さらに、今後の空港整備の財源不足を解消する方策として、羽田や地方空港で実施している飛行機の着陸料を3分の2に軽減している本年度末までの措置を来年度以降は見直し、値上げする方針を示した。負担増となる航空会社からは反発は必至。

●国土交通省は12日までに、羽田空港の4本目の滑走路建設の財政負担の一部を、東京都のほか、神奈川、千葉、埼玉の3県、政令指定都市の横浜、川崎、千葉の3市に求める方針で本格検討に入った。羽田は国の全額負担で整備する「第一種空港」に指定されている。だが新滑走路については事業負担が重く、費用の一部を地元に要請する方向で調整していく。

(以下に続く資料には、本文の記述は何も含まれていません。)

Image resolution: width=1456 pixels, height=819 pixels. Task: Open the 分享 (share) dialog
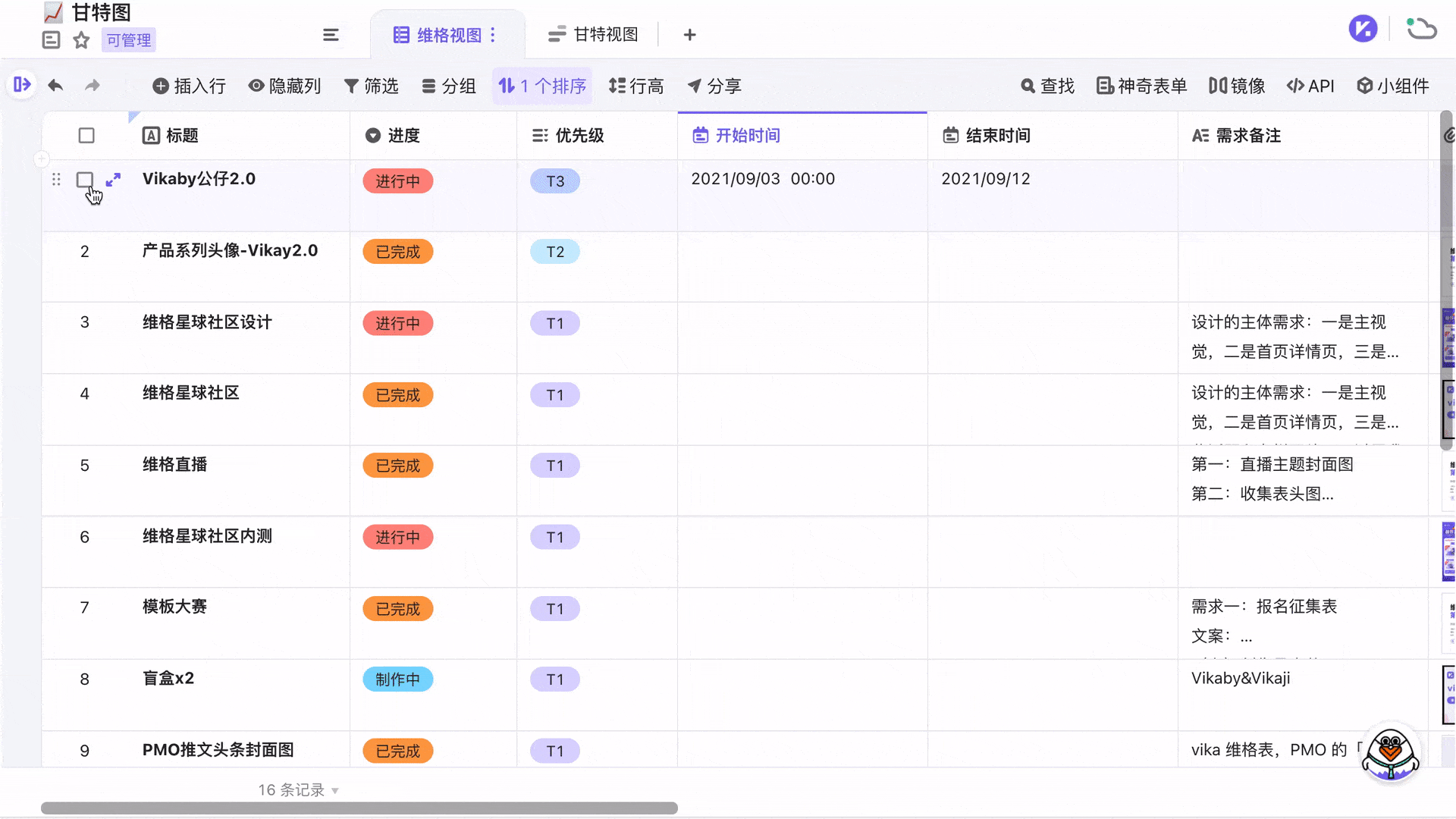pos(714,86)
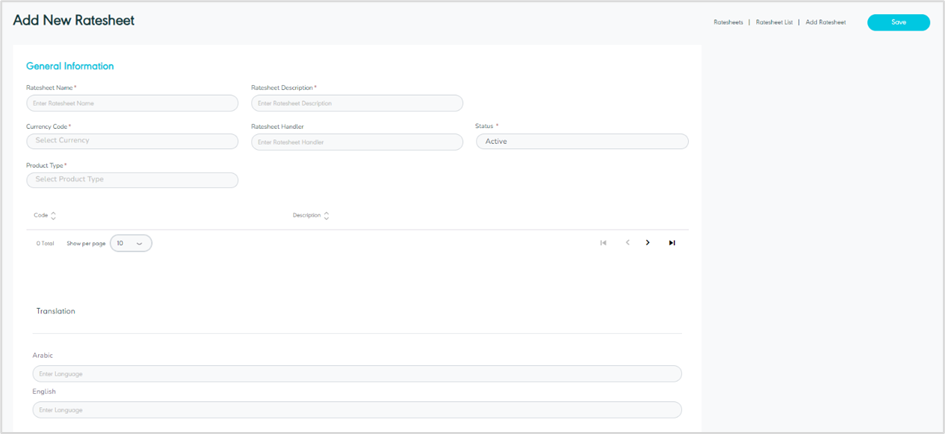The width and height of the screenshot is (945, 434).
Task: Click the Arabic translation input field
Action: point(357,374)
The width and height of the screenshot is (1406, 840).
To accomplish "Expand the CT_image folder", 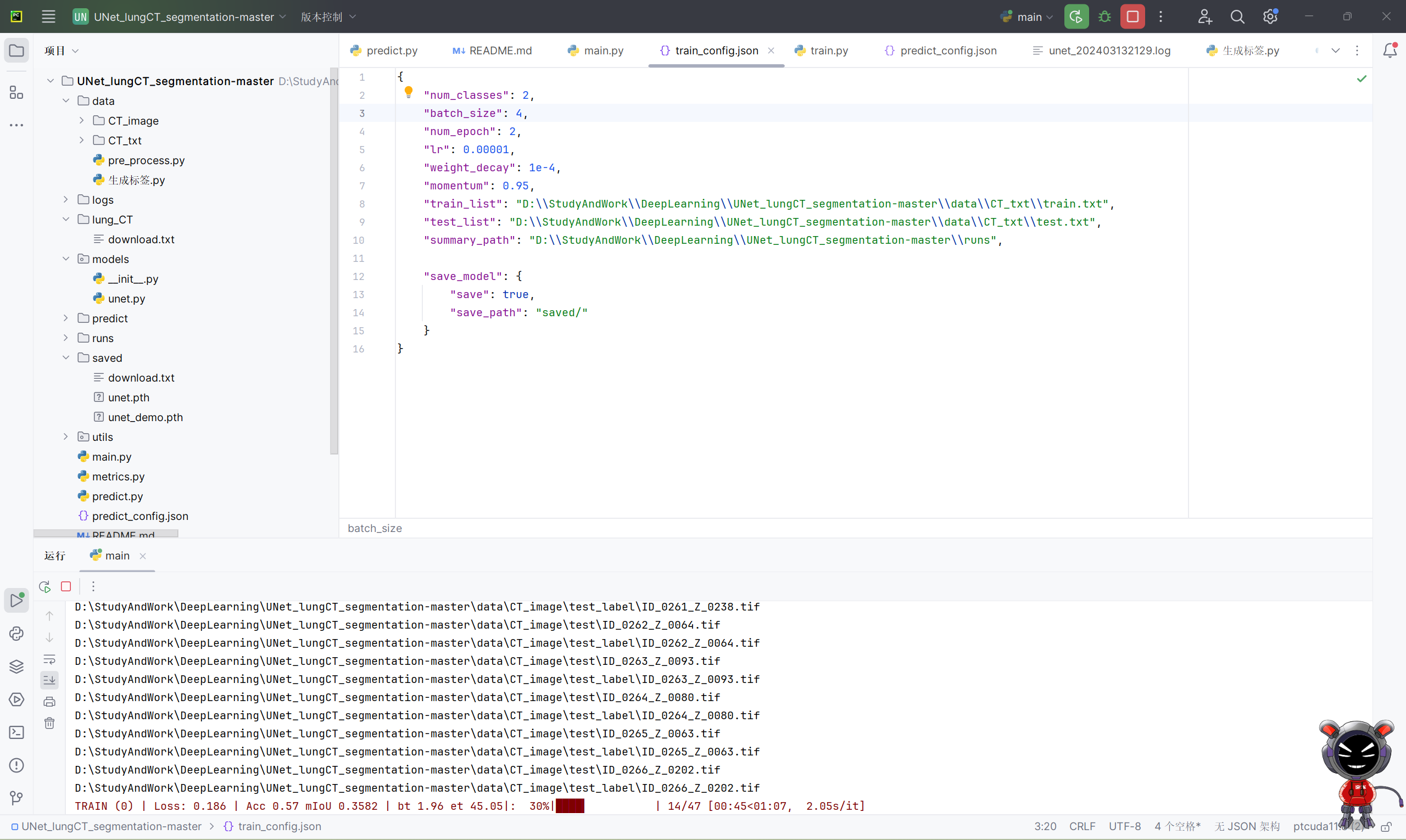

●「健康と環境を守れ!愛知の住民いっせい行動実行委員会」は12日、神田県知事と意見交換し、空港考える市民の会などが「(前島に)カジノ建設が取りざたされているが、つくらないでほしい」という要望に対して、「カジノは経済界などから要望が出ているが、県として『つくる』といったことは一度もない。活性化につながる半面、教育上の問題もあり、今後の議論が必要」と述べ、土地収用について「当面は従来どおり、任意の買収に応じてもらえるように交渉を続ける」と述べた。

●新空港の空域調整問題で、陸上自衛隊明野駐屯地のヘリコプターが、新しいヘリ着陸支援システムの導入で、着陸前に待機するための空域の一部が、民間航空木の着陸コース用の空域と重なる見込み。重複で民間機の安全に支障が出るのは必至で、国交省と防衛庁の交渉は難航しそう。